Fool me once shame on you ...
Contact tracing never had a chance to work in the USA, because the CDC and FDA delayed the production of effective test kits. They allowed production only by a single source, and that source made a little mistake.
That's not surprising in the rushed introduction of a new test; the problem is that for weeks others were forbidden from trying to produce a test. The agencies didn't lightly decide to restrict testing to only the most severe cases; they _had_ to restrict it because of a lack of kits to test more widely. Eventually they allowed every well-qualified source to produce test kits, but it was about March 19 when that larger supply of kits began to reach the authorities in Detroit - and the virus had been running loose for over two months.

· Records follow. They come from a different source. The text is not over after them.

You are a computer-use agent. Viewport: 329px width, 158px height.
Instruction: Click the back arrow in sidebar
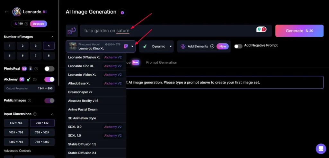(x=7, y=12)
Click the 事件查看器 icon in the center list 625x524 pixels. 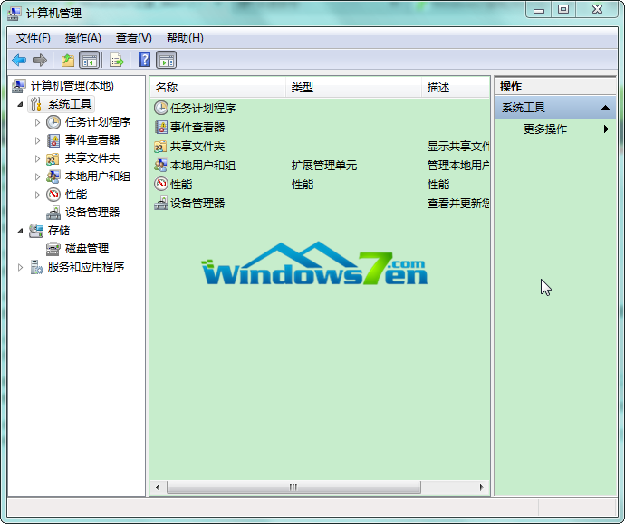click(x=161, y=128)
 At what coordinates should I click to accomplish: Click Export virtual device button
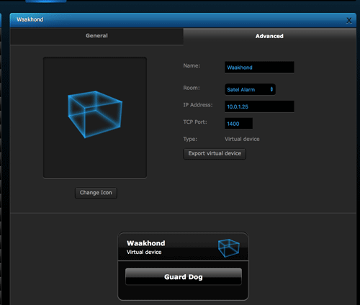click(215, 153)
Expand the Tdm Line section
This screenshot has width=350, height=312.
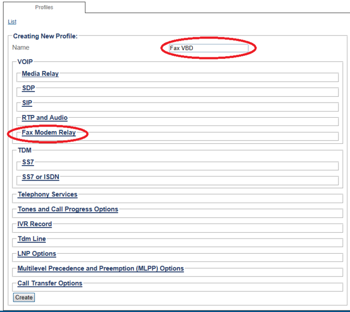[x=31, y=239]
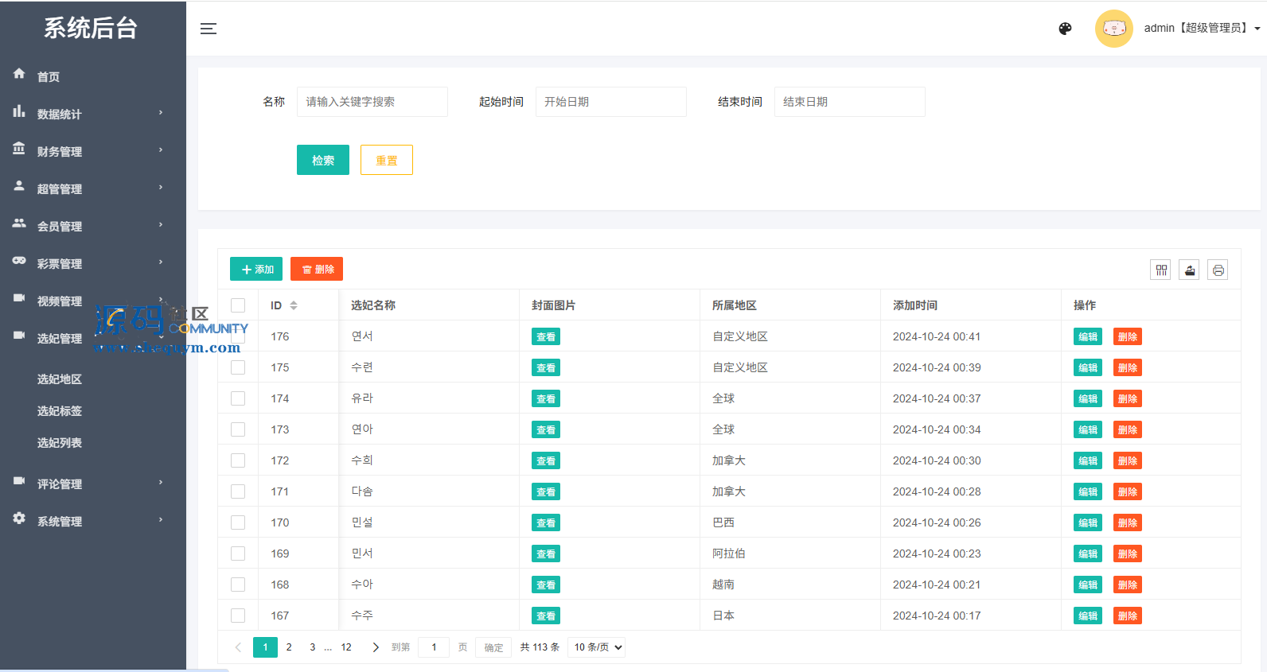The image size is (1267, 672).
Task: Check the row checkbox for ID 175
Action: click(x=238, y=367)
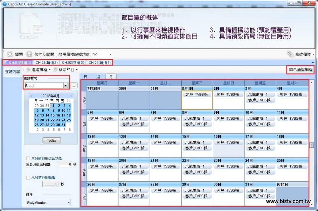318x211 pixels.
Task: Select the 週 (week) view tab
Action: pos(98,77)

When most cases are either symptomless or show the same fever and cough symptoms as the flu or several other viruses, tracing contacts only from the cases that became severe would miss most of the carriers. They needed test kits for everyone who'd been near a known case to identify those other carriers, but by the time the production of test kits caught up with the suspected cases, the virus had been spreading for two months and was spread too widely for contact tracing to ever catch up. A few days after enough test kits came in to allow widespread testing, there weren't enough medical workers to test all the people that cell phone data might have shown had been near the newly discovered cases. You might as well lay plans to test everyone in NYC, Detroit, and other hard-hit metropolitan areas, because by the time you've traced the contacts almost everyone will have been exposed.